The studies concluded that this year the world would spew 40.9 billion tons (37.1 billion metric tons) of carbon dioxide, up from 39.8 billion tons (36.2 billion metric tons) last year. The margin of error is about one percentage point on either side.
The Global Carbon Project uses government and industry reports to come up with final emission figures for 2017 and projections for 2018 based on the four biggest polluters: China, the United States, India and the European Union.
The U.S., which had been steadily decreasing its carbon pollution, showed a significant rise in emissions — up 2.5 percent — for the first time since 2013. China, the globe’s biggest carbon emitter, saw its largest increase since 2011: 4.6 percent.
Study lead author Corinne Le Quere, a climate change researcher at the University of East Anglia in England, said the increase is a surprising “reality check” after a few years of smaller emission increases. But she also doesn’t think the world will return to the even larger increases seen from 2003 to 2008. She believes unusual factors are at play this year.
For the U.S., it was a combination of a hot summer and cold winter that required more electricity use for heating and cooling. For China, it was an economic stimulus that pushed coal-powered manufacturing, Le Quere said.

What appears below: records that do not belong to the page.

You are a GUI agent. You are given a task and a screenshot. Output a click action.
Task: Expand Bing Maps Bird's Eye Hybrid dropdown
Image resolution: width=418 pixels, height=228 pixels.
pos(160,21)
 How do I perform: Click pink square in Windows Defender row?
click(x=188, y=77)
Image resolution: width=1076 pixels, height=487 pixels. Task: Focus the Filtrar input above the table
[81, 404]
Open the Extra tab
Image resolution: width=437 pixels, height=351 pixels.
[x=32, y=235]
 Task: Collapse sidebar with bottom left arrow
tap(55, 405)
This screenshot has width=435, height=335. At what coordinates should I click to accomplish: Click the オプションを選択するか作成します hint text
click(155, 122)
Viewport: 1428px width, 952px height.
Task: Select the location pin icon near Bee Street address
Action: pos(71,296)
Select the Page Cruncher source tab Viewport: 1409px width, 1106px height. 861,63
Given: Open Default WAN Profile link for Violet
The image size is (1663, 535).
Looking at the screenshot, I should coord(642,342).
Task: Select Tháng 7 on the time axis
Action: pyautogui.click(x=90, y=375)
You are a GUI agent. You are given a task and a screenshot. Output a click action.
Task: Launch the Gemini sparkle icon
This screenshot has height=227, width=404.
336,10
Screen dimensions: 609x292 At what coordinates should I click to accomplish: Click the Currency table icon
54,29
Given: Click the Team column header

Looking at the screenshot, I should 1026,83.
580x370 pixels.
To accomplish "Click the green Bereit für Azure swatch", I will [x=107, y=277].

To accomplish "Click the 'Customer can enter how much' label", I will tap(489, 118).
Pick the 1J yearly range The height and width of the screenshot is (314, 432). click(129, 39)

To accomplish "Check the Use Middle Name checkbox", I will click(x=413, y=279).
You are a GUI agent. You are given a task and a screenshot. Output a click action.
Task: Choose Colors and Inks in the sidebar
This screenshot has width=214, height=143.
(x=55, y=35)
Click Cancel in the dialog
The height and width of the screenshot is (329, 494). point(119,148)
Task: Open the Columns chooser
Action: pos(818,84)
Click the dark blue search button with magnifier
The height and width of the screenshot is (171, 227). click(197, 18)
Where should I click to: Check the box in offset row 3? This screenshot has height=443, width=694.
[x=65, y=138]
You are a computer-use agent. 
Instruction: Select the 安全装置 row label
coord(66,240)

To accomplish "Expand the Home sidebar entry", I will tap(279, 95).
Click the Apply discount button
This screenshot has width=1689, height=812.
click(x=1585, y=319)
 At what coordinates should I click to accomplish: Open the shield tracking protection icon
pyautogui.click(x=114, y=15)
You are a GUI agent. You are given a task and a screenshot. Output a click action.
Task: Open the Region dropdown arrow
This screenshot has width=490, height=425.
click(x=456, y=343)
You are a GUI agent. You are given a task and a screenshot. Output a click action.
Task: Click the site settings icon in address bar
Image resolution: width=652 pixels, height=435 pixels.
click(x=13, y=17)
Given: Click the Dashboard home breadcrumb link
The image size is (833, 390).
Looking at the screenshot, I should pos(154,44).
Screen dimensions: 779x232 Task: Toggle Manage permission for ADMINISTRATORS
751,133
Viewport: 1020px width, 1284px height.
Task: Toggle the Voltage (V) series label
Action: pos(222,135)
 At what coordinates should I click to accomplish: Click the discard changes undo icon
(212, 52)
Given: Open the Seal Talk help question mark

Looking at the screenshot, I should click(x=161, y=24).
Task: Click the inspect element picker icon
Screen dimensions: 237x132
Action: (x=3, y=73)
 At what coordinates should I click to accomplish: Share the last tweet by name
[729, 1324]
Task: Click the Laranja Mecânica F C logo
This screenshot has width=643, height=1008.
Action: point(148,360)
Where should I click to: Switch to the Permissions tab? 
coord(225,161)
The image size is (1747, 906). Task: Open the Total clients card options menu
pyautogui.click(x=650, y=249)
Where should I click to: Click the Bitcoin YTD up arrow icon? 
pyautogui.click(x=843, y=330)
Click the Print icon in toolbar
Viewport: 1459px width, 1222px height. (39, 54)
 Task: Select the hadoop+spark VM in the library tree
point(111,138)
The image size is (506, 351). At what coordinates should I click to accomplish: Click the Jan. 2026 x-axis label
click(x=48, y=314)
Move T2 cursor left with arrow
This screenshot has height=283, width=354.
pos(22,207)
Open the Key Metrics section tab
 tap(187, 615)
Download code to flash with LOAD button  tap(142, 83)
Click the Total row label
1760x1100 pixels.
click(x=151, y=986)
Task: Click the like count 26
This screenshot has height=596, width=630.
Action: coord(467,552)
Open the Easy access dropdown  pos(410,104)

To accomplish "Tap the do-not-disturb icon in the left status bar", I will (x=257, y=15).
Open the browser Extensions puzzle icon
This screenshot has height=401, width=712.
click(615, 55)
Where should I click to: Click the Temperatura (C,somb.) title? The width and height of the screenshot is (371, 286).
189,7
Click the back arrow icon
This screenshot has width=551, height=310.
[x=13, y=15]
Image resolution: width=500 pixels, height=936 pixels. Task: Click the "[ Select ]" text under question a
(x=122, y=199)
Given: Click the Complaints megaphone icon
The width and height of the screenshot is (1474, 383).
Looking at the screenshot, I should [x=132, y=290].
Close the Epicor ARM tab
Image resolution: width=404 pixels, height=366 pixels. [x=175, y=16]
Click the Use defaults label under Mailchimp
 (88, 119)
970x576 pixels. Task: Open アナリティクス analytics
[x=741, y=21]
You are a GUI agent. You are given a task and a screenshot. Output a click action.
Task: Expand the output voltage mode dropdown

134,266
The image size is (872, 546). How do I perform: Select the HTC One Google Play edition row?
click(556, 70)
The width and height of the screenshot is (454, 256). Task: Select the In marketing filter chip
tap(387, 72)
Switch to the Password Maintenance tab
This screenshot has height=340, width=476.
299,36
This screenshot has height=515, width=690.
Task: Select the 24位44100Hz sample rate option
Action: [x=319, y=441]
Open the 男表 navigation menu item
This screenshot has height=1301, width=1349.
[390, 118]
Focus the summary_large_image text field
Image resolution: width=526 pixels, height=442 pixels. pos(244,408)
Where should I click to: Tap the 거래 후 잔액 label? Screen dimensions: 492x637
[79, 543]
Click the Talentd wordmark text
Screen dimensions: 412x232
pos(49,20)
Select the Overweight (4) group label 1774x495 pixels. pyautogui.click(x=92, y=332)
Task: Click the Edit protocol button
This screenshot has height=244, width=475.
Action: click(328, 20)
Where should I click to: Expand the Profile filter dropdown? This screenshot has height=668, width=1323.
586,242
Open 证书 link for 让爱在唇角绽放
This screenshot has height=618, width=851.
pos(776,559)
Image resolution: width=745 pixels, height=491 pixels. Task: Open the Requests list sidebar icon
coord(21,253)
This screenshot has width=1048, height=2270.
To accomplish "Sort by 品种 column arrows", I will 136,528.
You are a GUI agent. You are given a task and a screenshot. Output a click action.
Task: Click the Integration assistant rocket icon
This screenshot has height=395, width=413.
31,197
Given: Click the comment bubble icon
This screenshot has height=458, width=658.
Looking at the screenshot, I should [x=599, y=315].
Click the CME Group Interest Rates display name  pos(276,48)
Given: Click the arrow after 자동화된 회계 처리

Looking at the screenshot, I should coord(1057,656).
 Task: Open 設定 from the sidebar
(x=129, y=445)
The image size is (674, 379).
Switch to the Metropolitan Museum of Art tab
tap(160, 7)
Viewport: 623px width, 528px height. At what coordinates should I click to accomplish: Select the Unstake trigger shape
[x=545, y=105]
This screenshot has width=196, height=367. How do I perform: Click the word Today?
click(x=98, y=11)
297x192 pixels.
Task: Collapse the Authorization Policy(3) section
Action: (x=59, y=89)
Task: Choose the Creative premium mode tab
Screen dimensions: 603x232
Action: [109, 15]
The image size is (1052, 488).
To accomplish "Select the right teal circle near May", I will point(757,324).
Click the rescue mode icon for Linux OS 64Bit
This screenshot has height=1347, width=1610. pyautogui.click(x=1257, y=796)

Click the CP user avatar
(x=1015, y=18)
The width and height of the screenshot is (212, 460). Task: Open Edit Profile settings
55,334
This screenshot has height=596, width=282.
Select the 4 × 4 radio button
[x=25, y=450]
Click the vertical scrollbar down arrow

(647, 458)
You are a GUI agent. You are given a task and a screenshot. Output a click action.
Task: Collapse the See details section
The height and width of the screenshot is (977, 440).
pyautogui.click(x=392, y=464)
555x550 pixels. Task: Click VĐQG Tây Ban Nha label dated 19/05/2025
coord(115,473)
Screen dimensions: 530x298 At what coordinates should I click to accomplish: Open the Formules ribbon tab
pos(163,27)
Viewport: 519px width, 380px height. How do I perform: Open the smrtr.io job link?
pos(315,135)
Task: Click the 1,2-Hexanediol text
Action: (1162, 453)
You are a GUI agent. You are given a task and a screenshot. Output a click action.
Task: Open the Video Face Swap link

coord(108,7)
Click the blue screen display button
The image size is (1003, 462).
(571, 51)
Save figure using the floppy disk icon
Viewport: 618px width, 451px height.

John Reilly, co-director of MIT’s Joint Program on the Science and Policy of Global Change, said the results aren’t too surprising because fossil fuels still account for 81 percent of the world’s energy use. The burning of coal, oil and gas release carbon dioxide, which warms the Earth . Reilly, who wasn’t part of the study, praised it as impressive.
Global Carbon Project chairman Rob Jackson, a Stanford University climate scientist, said he was discouraged.
The Paris accord set two goals. The long-held goal would limit global warming to no more than 1.8 degrees (1 degree Celsius) from now, with a more ambitious goal of limiting warming to 0.9 degrees (0.5 degrees Celsius) from now.
The trend is such that the world would have to be lucky to keep warming to 1.8 degrees, let alone the lower goal, Le Quere said.
China increased its emissions to 11.4 billion tons (10.3 billion metric tons), while the U.S. jumped to a shade under 6 billion tons (5.4 metric tons). The European Union spewed 3.9 billion tons (3.5 billion metric tons) and India soared to 2.9 billion tons (2.6 billion metric tons). Overall, the world is spewing about 1,300 tons (1,175 metric tons) of carbon dioxide into the air every second.
Use of coal — the biggest carbon emitter — is rising. And while countries are using more renewable fuels and trying to reduce carbon from electricity production, emissions from cars and planes are steadily increasing, Le Quere said.
Global carbon dioxide emissions have increased 55 percent in the last 20 years, the calculations show. At the same time, Earth has warmed on average about two-thirds of a degree (0.38 degrees Celsius), according to the U.S. National Oceanic and Atmospheric Administration.